The lines from the top of the records below through the one containing "Given: Expand the Messages submenu chevron" are to be transcribed exactly, and nothing else is to be added.

*** Stored data Section Begins ***

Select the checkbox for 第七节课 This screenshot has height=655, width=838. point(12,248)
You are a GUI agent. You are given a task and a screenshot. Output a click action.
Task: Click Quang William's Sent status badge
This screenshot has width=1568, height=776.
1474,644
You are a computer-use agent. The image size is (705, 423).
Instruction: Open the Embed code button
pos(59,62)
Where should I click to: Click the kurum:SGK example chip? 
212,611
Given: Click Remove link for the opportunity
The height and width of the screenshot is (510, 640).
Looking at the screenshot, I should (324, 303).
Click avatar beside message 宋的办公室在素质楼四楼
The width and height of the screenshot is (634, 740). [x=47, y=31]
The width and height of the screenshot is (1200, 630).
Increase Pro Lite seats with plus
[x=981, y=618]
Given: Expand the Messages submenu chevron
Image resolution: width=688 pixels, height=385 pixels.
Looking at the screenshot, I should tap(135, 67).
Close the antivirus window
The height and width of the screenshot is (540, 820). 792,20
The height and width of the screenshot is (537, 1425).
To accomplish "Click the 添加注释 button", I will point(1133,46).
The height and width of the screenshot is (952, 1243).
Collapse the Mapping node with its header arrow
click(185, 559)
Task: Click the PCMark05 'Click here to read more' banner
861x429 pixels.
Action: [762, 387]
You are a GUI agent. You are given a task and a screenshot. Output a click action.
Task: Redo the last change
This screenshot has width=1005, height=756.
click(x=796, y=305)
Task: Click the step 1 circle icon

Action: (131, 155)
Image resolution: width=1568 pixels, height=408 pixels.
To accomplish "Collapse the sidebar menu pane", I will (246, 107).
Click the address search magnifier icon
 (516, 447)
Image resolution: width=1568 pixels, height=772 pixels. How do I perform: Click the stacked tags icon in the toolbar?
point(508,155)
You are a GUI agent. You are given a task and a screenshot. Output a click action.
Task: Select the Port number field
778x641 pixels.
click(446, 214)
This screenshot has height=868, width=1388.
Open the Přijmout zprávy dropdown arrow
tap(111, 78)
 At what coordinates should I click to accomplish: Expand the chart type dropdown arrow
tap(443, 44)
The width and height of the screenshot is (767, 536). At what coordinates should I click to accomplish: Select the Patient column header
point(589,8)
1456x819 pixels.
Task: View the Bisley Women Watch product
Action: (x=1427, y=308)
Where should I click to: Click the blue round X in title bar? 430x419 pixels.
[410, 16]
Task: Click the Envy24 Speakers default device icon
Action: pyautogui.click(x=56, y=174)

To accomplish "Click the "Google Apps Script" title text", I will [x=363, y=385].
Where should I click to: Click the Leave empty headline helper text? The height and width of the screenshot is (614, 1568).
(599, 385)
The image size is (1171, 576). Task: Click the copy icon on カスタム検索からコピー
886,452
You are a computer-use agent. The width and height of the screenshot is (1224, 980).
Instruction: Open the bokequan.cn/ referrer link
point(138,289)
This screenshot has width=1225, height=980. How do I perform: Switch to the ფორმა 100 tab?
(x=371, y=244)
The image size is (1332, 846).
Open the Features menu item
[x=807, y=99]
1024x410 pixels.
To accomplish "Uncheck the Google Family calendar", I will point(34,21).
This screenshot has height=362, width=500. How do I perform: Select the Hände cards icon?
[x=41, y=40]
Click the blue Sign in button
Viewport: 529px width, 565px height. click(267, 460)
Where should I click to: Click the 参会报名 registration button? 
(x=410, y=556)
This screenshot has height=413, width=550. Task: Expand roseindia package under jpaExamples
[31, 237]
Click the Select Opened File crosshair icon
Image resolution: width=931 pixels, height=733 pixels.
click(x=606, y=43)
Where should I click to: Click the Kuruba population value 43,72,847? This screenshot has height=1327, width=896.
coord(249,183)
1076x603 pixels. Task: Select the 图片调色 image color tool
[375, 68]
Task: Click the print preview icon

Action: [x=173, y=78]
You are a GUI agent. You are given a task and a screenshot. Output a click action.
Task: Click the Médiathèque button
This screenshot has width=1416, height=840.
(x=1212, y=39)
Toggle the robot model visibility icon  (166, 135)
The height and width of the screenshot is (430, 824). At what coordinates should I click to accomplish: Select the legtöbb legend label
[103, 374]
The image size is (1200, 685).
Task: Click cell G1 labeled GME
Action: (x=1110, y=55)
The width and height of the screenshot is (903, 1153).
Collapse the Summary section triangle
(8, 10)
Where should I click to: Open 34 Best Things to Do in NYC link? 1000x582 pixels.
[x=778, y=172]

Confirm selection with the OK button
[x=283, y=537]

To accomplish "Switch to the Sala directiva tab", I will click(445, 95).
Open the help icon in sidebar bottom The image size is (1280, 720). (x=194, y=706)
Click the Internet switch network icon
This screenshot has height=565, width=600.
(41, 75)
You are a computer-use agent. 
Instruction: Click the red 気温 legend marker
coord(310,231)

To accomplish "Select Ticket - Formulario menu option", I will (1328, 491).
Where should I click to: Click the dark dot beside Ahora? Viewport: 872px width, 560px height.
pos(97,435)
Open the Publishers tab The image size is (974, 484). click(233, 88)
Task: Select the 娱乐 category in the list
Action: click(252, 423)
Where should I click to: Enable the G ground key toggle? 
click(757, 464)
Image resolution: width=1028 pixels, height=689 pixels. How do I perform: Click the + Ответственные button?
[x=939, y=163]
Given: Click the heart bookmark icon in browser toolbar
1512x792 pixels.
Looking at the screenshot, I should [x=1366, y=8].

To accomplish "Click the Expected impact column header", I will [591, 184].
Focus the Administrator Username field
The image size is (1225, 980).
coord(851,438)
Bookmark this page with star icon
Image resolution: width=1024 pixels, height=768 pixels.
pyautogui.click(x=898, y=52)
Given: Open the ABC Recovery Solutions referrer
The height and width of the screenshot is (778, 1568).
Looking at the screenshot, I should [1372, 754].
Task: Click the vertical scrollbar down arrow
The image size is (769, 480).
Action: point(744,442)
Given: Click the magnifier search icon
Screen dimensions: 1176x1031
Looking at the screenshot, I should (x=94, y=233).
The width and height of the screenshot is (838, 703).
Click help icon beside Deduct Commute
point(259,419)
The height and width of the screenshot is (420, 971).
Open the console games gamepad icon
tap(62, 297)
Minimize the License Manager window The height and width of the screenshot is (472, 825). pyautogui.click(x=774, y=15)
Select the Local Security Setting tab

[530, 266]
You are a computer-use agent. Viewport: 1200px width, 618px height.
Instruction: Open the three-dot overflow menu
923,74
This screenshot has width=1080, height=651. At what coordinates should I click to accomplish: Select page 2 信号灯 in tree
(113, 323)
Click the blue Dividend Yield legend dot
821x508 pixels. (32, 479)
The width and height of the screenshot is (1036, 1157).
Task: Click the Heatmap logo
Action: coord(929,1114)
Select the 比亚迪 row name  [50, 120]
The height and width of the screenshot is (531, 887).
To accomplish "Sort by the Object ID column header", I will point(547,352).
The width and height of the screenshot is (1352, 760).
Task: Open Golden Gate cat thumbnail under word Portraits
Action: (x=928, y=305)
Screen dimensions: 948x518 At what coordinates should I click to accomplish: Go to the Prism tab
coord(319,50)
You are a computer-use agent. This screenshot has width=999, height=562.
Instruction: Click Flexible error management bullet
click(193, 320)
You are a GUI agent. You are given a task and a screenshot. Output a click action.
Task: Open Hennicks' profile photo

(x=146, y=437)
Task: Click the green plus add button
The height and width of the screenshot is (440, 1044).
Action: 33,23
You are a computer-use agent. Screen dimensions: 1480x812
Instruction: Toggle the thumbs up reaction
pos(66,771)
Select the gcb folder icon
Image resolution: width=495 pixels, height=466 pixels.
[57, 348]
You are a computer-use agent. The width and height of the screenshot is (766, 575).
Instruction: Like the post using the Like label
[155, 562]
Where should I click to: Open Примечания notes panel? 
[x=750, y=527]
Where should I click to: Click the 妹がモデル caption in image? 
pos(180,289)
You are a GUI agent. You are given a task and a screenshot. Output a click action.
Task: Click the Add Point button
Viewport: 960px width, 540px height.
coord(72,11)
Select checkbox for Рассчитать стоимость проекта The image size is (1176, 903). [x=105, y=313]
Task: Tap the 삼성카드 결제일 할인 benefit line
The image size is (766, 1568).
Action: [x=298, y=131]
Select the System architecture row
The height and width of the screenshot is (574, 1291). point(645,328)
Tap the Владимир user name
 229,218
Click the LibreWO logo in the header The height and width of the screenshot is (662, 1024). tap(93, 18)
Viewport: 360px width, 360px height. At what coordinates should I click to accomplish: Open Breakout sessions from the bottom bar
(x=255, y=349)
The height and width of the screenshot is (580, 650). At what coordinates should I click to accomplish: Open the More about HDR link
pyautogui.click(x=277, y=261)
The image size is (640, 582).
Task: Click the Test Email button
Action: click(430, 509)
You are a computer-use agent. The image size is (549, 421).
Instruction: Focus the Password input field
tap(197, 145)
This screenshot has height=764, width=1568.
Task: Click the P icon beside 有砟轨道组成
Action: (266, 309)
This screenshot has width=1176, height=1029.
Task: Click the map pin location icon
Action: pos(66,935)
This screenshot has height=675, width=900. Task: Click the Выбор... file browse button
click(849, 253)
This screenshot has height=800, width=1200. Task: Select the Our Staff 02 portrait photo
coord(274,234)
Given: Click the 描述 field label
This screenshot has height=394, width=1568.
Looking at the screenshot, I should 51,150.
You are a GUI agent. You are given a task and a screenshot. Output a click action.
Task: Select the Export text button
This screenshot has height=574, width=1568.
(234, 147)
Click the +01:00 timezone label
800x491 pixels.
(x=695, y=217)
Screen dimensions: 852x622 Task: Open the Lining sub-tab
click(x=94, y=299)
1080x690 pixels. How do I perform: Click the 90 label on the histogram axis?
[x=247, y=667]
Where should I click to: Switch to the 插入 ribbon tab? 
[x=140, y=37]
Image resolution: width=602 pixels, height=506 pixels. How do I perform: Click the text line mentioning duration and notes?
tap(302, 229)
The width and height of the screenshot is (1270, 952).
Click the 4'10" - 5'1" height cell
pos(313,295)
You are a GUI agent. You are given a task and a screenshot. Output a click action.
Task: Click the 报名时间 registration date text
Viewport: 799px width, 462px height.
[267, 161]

*** Stored data Section Ends ***

**Reply to the exercise:**
Select the checkbox for 第七节课 This screenshot has height=655, width=838. point(12,248)
You are a GUI agent. You are given a task and a screenshot. Output a click action.
Task: Click Quang William's Sent status badge
This screenshot has width=1568, height=776.
1474,644
You are a computer-use agent. The image size is (705, 423).
Instruction: Open the Embed code button
pos(59,62)
Where should I click to: Click the kurum:SGK example chip? 
212,611
Given: Click Remove link for the opportunity
The height and width of the screenshot is (510, 640).
Looking at the screenshot, I should (324, 303).
Click avatar beside message 宋的办公室在素质楼四楼
The width and height of the screenshot is (634, 740). [x=47, y=31]
The width and height of the screenshot is (1200, 630).
Increase Pro Lite seats with plus
[x=981, y=618]
Given: Expand the Messages submenu chevron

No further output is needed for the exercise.